Much as I'd like to declare version 1.0 – this intrigues me, I'll have to look into this.
Can they actually have the resolution to detect the microstep sizes I'm using?
Any further detail appreciated.
Thanks
Charles
Charles probably doesn't need to worry about absolute position. He's frame stacking on focus to increase depth of field rather than to improve signal-to-noise as the astronomers do.
Given an object like the head of a wasp, I guess Charles would start by focussing a highly magnifying camera lens on the very front of the insects head. As the camera is only in focus in that particular plane, most of the head will be more-or-less blurred, not a good photo. Moving the camera to focus on the middle part produces another image, again mostly blurred but now with the central plane in sharp focus. Repeating after moving the camera to focus on the rear of the head, and you get 3 mostly blurred photos, each of which is good at one point. Focus stacking creates a new picture by combining the in-focus parts of the three duds, essentially by ignoring anything in each image that's blurred.

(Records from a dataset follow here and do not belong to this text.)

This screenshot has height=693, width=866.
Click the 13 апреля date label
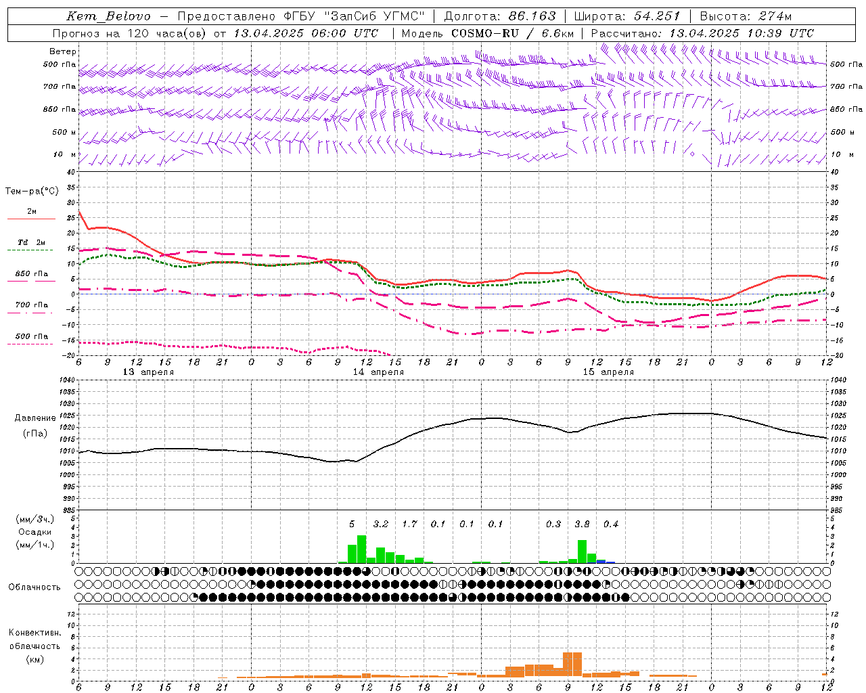[148, 372]
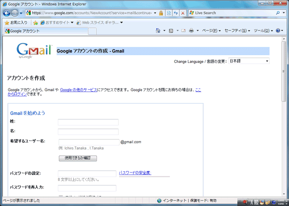Open the ページ(P) menu dropdown
Viewport: 289px width, 206px height.
(211, 31)
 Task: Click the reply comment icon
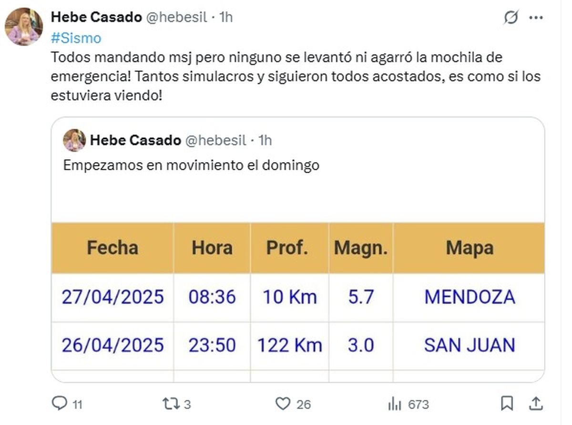click(60, 404)
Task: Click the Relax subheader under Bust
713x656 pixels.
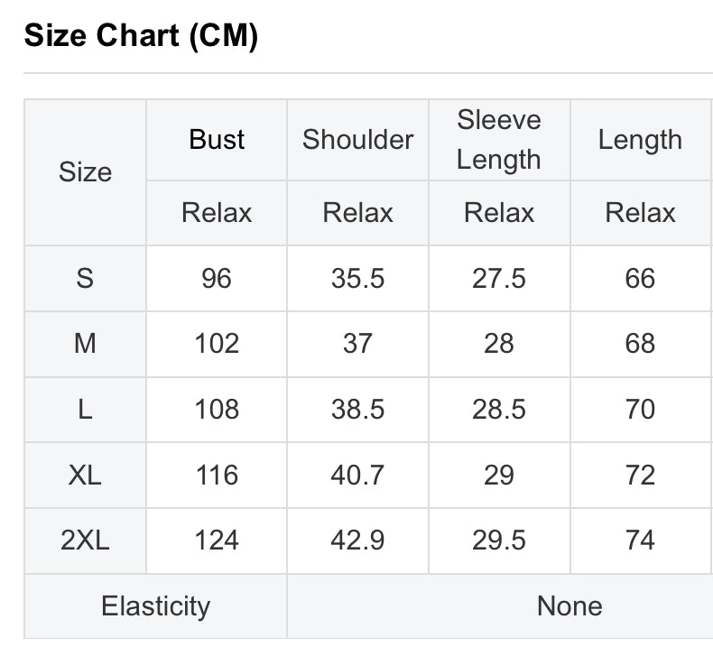Action: coord(217,213)
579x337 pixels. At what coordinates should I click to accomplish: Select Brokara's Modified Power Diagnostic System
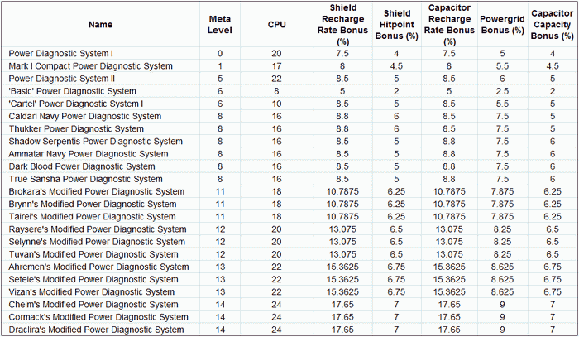click(97, 192)
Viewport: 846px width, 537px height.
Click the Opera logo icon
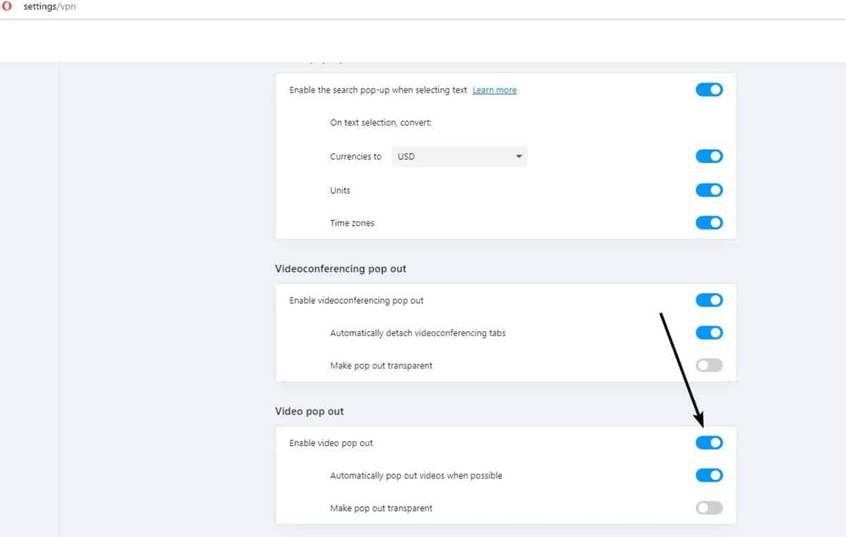[x=8, y=7]
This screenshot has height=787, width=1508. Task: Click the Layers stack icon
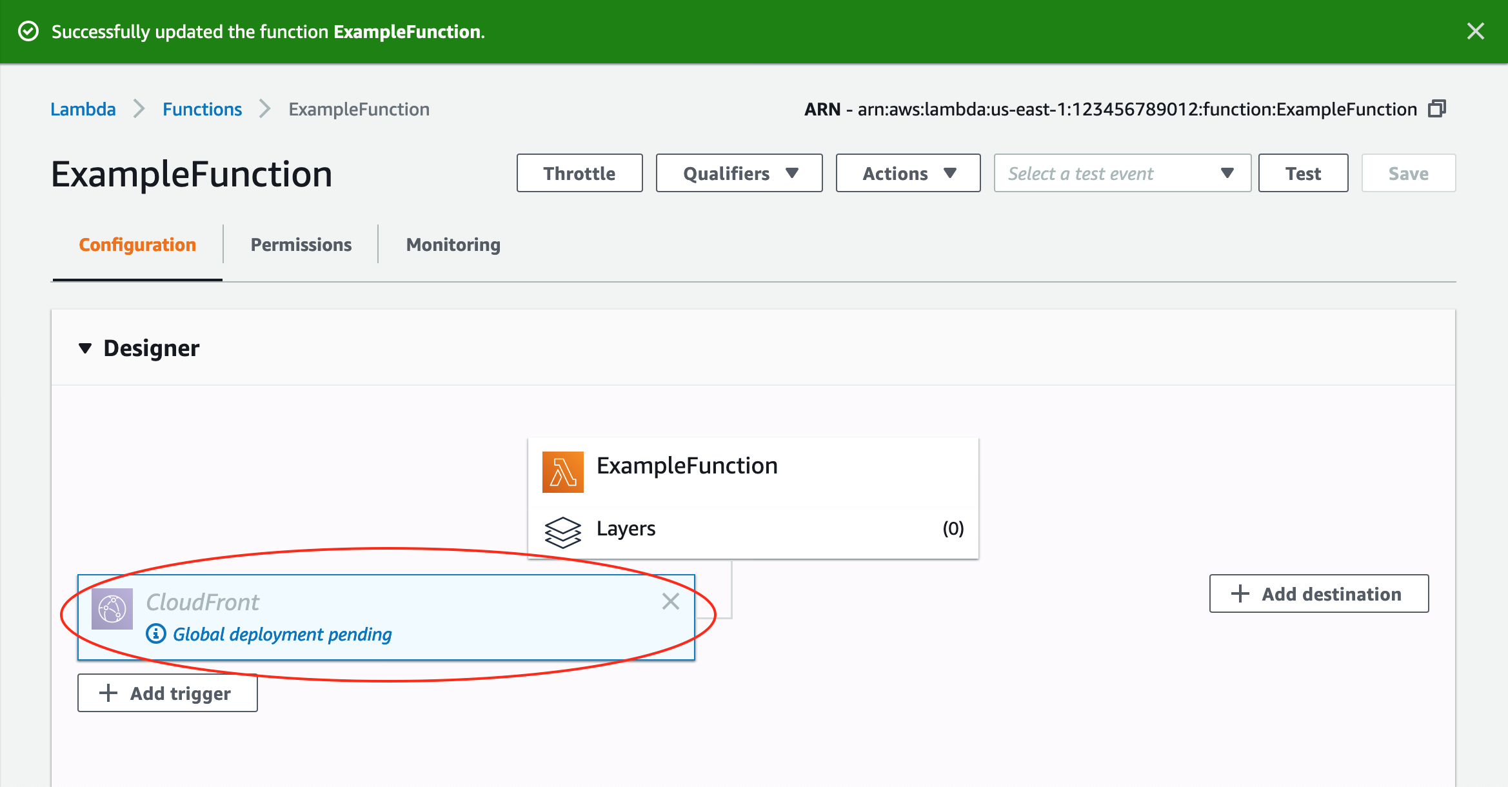click(562, 532)
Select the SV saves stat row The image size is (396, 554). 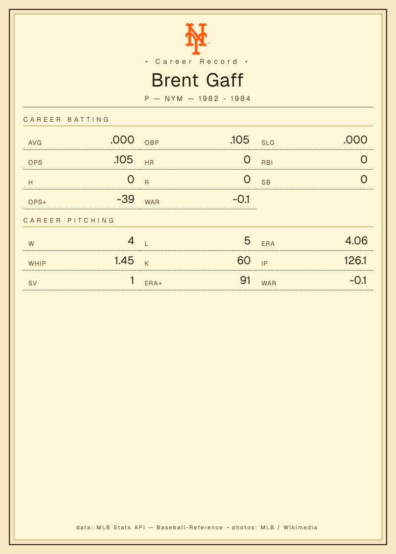point(81,280)
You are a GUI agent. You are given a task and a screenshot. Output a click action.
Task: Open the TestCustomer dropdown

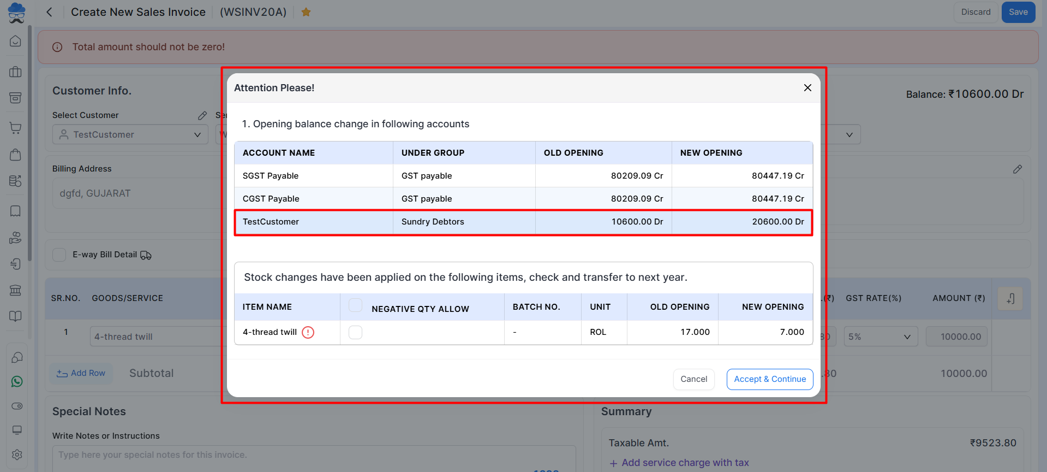(x=130, y=134)
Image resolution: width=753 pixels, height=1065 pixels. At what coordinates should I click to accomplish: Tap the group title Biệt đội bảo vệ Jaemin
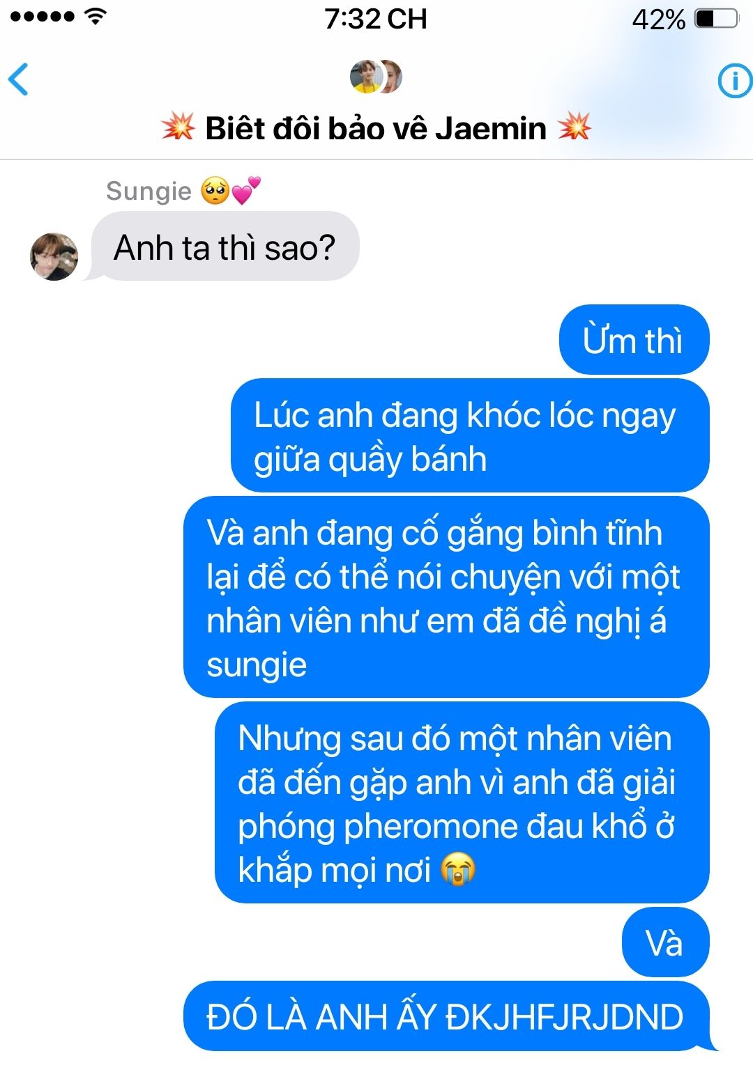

Charles hasn't said what his lens is, but no doubt it's far more tightly focussed than would allow a good photo to be captured from only 3 images, hence he proposes to take 2 or 3 hundred. Provided he has a reasonably spaced sequence of images it should work without any need for CNC-level precision or accuracy. I don't think focus stacking needs to know how far the camera is moved, nor is it critical to move the camera exactly the same distance each time. A few missed steps resulting in duplicate images are unlikely to make much difference. The software cares little what the distance between frames actually is; whatever image it gets, blur is suppressed and focus retained.
What might cause trouble is moving the camera backwards and forwards during a run. As moving the camera along the rail alters the apparent size of the subject the focus stacking software likely compensates by resizing frames on the assumption camera movement is linear. Either forwards or backwards, but never a mixture.
The number of steps needed to get a good composite is related to the depth of focus of the lens. Too few steps and the composite will be inferior to the best possible, too many steps wastes time because adjacent photos don't differ enough in focus to matter, and they increase the risk of unwanted artefacts appearing due to computer processing.